Stored data entries
++++++++++++++++++++

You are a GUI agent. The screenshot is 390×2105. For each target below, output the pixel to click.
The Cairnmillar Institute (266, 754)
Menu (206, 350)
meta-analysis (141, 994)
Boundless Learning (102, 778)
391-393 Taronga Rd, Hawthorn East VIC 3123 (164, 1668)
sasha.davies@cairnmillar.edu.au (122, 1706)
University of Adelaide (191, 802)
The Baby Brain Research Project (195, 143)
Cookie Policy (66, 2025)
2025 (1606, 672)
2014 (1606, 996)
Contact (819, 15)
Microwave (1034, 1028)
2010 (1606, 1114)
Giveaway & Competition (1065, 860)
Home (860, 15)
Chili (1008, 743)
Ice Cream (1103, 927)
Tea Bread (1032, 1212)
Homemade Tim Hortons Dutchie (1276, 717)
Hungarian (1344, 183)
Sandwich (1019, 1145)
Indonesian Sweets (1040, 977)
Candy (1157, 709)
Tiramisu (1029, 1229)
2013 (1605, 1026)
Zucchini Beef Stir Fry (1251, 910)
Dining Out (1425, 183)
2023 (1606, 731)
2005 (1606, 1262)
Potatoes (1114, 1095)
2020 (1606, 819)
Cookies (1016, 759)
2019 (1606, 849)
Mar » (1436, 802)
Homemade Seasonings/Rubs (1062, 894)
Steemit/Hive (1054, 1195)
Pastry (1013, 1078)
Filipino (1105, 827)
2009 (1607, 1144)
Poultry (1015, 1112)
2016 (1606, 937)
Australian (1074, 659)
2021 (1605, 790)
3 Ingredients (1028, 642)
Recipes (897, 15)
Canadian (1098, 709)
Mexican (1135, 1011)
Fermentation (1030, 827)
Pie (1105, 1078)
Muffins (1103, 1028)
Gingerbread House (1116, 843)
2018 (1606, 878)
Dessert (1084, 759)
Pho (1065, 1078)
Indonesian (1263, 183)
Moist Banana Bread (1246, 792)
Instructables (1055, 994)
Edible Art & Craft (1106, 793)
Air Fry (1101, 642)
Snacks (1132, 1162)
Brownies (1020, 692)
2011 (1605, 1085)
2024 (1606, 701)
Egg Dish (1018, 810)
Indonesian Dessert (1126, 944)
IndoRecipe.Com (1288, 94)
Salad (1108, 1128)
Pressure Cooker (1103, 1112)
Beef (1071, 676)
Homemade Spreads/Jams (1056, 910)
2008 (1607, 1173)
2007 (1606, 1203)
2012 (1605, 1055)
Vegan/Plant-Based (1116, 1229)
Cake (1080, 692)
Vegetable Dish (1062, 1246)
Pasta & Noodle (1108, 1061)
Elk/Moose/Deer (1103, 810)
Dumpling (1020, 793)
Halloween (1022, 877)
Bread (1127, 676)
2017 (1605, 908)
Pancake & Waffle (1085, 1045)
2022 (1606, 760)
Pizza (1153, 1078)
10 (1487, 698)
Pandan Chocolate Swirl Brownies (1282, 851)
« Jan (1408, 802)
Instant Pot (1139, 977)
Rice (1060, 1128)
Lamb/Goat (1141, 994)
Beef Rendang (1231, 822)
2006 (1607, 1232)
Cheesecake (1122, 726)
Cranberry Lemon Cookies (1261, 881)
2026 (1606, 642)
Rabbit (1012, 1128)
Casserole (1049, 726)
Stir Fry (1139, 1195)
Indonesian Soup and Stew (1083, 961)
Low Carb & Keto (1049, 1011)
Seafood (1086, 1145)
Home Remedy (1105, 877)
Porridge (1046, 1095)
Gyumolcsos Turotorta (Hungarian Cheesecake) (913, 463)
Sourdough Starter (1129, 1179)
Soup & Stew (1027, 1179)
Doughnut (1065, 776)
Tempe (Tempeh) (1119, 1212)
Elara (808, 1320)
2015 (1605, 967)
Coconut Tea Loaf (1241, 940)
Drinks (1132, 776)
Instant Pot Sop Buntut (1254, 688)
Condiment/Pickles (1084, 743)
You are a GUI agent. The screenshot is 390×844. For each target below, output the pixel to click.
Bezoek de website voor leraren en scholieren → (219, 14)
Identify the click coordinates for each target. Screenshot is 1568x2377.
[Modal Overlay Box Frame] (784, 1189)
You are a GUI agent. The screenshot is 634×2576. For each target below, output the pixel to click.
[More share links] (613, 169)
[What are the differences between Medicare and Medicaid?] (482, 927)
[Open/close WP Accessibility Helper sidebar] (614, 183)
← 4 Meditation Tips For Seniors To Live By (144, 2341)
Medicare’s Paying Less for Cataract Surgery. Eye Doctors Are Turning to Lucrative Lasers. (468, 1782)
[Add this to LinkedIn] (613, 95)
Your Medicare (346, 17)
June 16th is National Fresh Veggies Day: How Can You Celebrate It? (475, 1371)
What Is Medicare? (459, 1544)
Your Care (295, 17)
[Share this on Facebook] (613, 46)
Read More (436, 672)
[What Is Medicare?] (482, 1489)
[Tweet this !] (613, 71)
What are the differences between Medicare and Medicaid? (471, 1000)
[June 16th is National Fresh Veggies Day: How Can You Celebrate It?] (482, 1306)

++++++++++++++++++++

* **PROBLEM TO WORK ON**
Starting from the records above, copy each line where the string "Indonesian" is found.

* **EXERCISE OUTPUT**
Indonesian Sweets (1040, 977)
Indonesian (1263, 183)
Indonesian Dessert (1126, 944)
Indonesian Soup and Stew (1083, 961)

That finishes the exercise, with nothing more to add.